Material supplied:

^^^^^^^^

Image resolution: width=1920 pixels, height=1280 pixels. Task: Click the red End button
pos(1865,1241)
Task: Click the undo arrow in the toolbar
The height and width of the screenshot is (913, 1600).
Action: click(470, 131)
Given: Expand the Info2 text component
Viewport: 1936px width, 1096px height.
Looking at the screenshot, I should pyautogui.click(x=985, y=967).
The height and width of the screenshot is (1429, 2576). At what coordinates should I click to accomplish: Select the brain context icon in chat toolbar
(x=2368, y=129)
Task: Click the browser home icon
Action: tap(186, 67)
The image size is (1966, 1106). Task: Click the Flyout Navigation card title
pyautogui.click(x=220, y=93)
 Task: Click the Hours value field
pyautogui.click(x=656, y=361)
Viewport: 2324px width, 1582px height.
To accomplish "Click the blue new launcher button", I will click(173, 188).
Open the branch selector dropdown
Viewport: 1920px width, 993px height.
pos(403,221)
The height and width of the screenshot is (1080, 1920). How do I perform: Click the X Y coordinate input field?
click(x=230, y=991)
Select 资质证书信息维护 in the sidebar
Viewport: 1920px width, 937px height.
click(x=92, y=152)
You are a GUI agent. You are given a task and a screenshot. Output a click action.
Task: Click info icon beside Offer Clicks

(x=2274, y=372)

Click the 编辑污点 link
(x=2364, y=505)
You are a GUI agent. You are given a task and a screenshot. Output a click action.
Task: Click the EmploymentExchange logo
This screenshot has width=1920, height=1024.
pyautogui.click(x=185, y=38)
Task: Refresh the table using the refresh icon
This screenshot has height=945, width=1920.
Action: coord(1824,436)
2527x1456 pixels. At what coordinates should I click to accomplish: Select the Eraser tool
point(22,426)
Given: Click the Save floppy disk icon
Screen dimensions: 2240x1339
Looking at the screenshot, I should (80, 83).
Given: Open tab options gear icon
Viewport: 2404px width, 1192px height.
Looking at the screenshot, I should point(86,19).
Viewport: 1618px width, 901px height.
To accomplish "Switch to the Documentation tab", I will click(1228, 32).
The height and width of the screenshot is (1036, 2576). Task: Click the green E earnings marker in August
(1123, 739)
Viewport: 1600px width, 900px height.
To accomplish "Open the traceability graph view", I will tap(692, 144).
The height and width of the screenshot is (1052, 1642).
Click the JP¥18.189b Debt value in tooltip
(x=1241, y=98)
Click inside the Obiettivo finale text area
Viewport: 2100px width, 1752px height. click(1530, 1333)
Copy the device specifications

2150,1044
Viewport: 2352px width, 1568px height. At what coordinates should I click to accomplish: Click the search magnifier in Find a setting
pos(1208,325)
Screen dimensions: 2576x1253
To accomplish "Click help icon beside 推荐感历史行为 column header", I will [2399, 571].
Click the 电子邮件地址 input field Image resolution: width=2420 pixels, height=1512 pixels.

^^^^^^^^

Task details:
Your response should be an exact copy of all the records.

Response area:
Image resolution: width=1920 pixels, height=1280 pixels. Task: Click the red End button
pos(1865,1241)
Task: Click the undo arrow in the toolbar
The height and width of the screenshot is (913, 1600).
Action: click(470, 131)
Given: Expand the Info2 text component
Viewport: 1936px width, 1096px height.
Looking at the screenshot, I should pyautogui.click(x=985, y=967).
The height and width of the screenshot is (1429, 2576). At what coordinates should I click to accomplish: Select the brain context icon in chat toolbar
(x=2368, y=129)
Task: Click the browser home icon
Action: tap(186, 67)
The image size is (1966, 1106). Task: Click the Flyout Navigation card title
pyautogui.click(x=220, y=93)
 Task: Click the Hours value field
pyautogui.click(x=656, y=361)
Viewport: 2324px width, 1582px height.
To accomplish "Click the blue new launcher button", I will click(173, 188).
Open the branch selector dropdown
Viewport: 1920px width, 993px height.
pos(403,221)
The height and width of the screenshot is (1080, 1920). How do I perform: Click the X Y coordinate input field?
click(x=230, y=991)
Select 资质证书信息维护 in the sidebar
Viewport: 1920px width, 937px height.
click(x=92, y=152)
You are a GUI agent. You are given a task and a screenshot. Output a click action.
Task: Click info icon beside Offer Clicks

(x=2274, y=372)

Click the 编辑污点 link
(x=2364, y=505)
You are a GUI agent. You are given a task and a screenshot. Output a click action.
Task: Click the EmploymentExchange logo
This screenshot has width=1920, height=1024.
pyautogui.click(x=185, y=38)
Task: Refresh the table using the refresh icon
This screenshot has height=945, width=1920.
Action: coord(1824,436)
2527x1456 pixels. At what coordinates should I click to accomplish: Select the Eraser tool
point(22,426)
Given: Click the Save floppy disk icon
Screen dimensions: 2240x1339
Looking at the screenshot, I should (80, 83).
Given: Open tab options gear icon
Viewport: 2404px width, 1192px height.
Looking at the screenshot, I should point(86,19).
Viewport: 1618px width, 901px height.
To accomplish "Switch to the Documentation tab", I will click(1228, 32).
The height and width of the screenshot is (1036, 2576). Task: Click the green E earnings marker in August
(1123, 739)
Viewport: 1600px width, 900px height.
To accomplish "Open the traceability graph view", I will tap(692, 144).
The height and width of the screenshot is (1052, 1642).
Click the JP¥18.189b Debt value in tooltip
(x=1241, y=98)
Click inside the Obiettivo finale text area
Viewport: 2100px width, 1752px height. click(1530, 1333)
Copy the device specifications

2150,1044
Viewport: 2352px width, 1568px height. At what coordinates should I click to accomplish: Click the search magnifier in Find a setting
pos(1208,325)
Screen dimensions: 2576x1253
To accomplish "Click help icon beside 推荐感历史行为 column header", I will [2399, 571].
Click the 电子邮件地址 input field Image resolution: width=2420 pixels, height=1512 pixels.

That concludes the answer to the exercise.